Romero was murdered, his blood seeping out upon the altar in the midst of his beloved friends.
Discipleship leads us along a descending path to the cross, not to wealth, power, or even freedom. Tonight, we begin walking that descending path to the cross. This night, we mark the darkest hour and a disturbing mystery of our faith. The disciples find no silver lining; no intervention by God to save Jesus; no vindication; no meaning; no hope. There are only betrayals, denials, accusations, condemnations, and crucifixions.
This is where the road of discipleship begins its descent into the dead. This is where we begin to follow the order to love one another. This is an urgent command for days that are irreparably broken. Like Romero, this love will not lead us to idyllic sunrises; this love of Christ will lead us to places of fear and weakness.
“Jesus orders us to love one another, indiscriminate of whether they are citizens or immigrants; criminals or not; Christian or not; sober or not; mentally ill or not; politically-aligned or not; reciprocally loving or not.”
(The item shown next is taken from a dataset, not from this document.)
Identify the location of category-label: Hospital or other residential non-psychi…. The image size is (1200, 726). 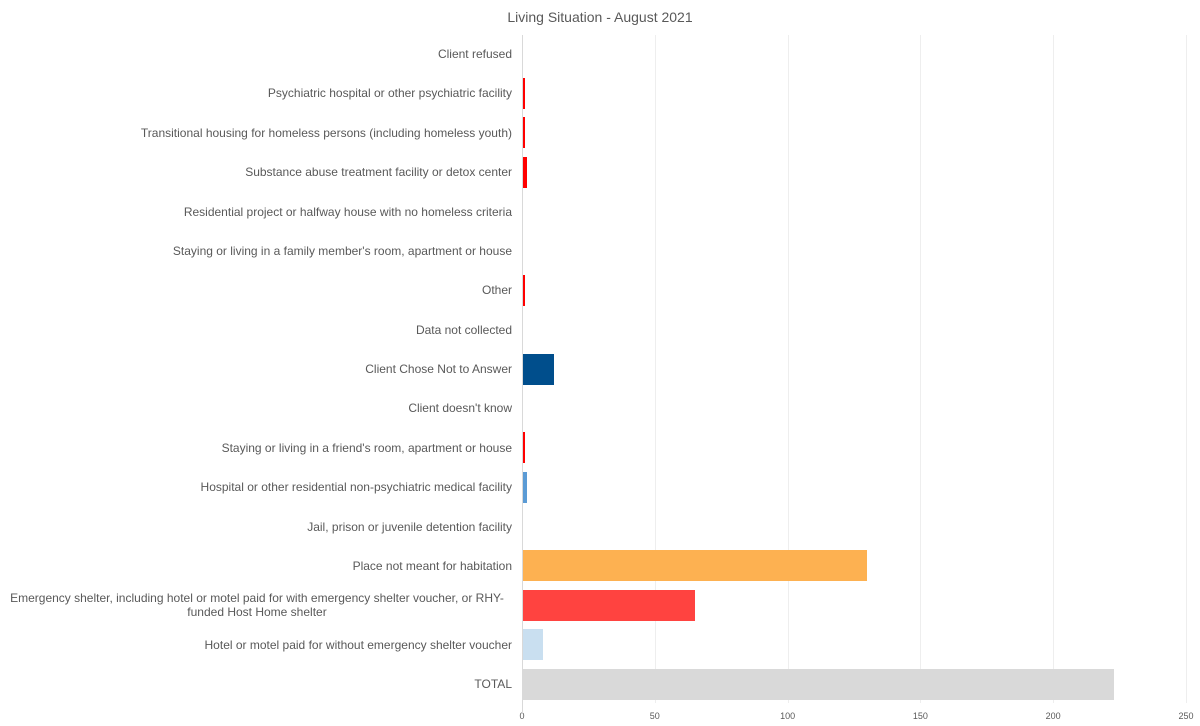
(257, 487).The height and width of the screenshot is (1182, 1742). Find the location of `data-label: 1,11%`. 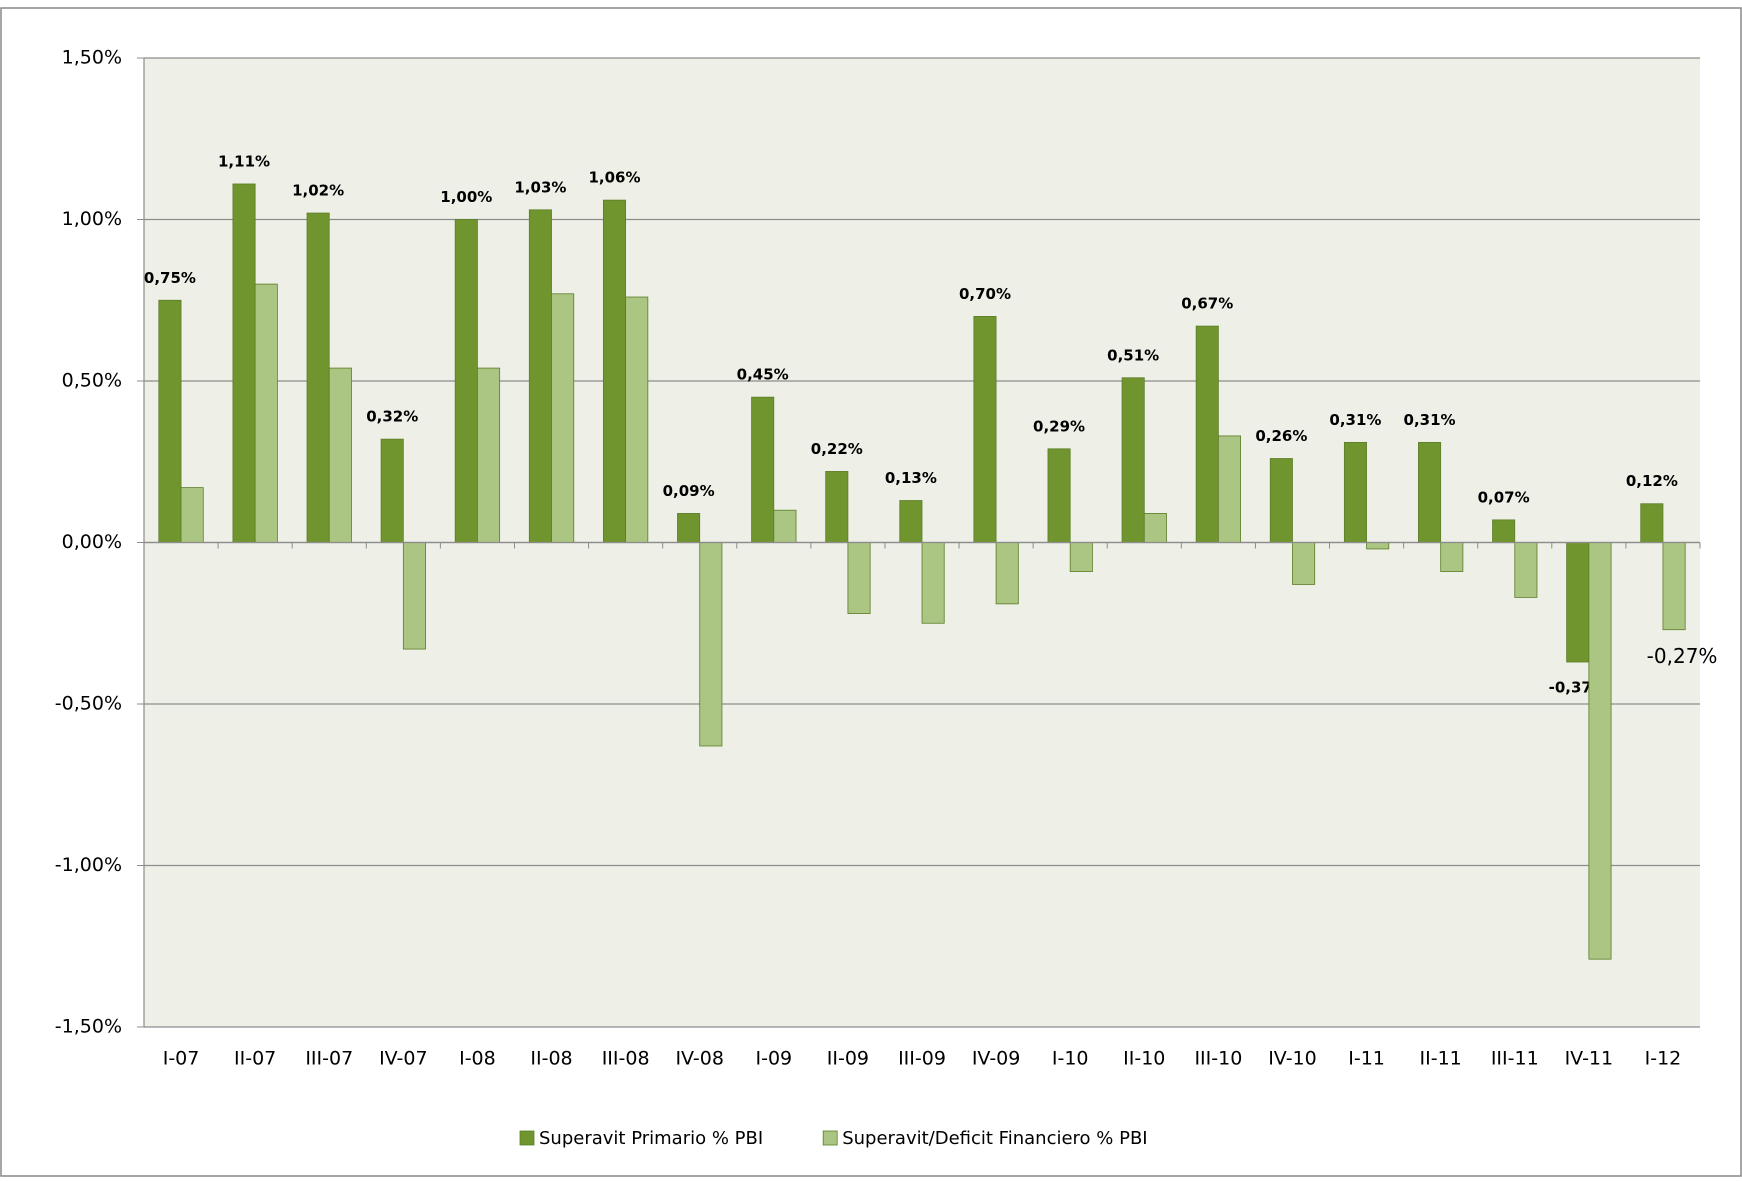

data-label: 1,11% is located at coordinates (244, 161).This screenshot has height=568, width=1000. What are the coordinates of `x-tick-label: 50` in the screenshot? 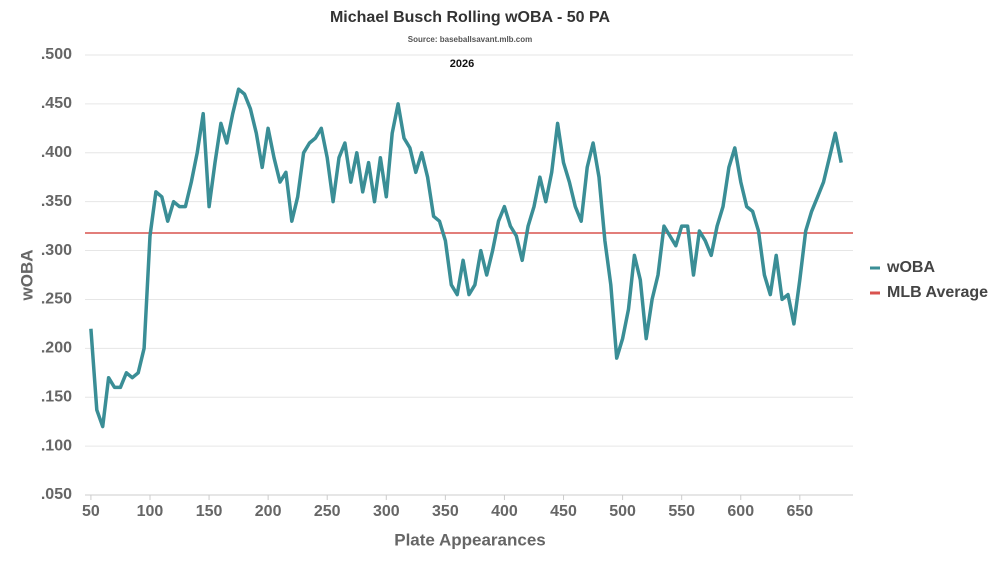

When we love one another, it will challenge us to come to this table. It’s not your table or mine; it’s not even a table reserved for disciples or the innocent; it is the table of our Lord, Jesus Christ, who dines with his enemies. This is a feast for the uncertain and the doubtful; for sinners and the hopeless. It is a feast that will touch the broken, empty, fearful parts of us.
Here, we follow the new commandment and the order of Jesus Christ, the one he gave on the night he was betrayed: “love one another as I have loved you.”
We start here. Eating from a common cup and a common loaf; there is only one requisite for those who dine at this table: you must be hungry and thirsty for God.
That hunger and thirst for God will condemn evil; draw us on the downward path of discipleship, and even ask us to gaze at crosses and tombs.
Let us keep the feast, and keep the new commandment of Christ.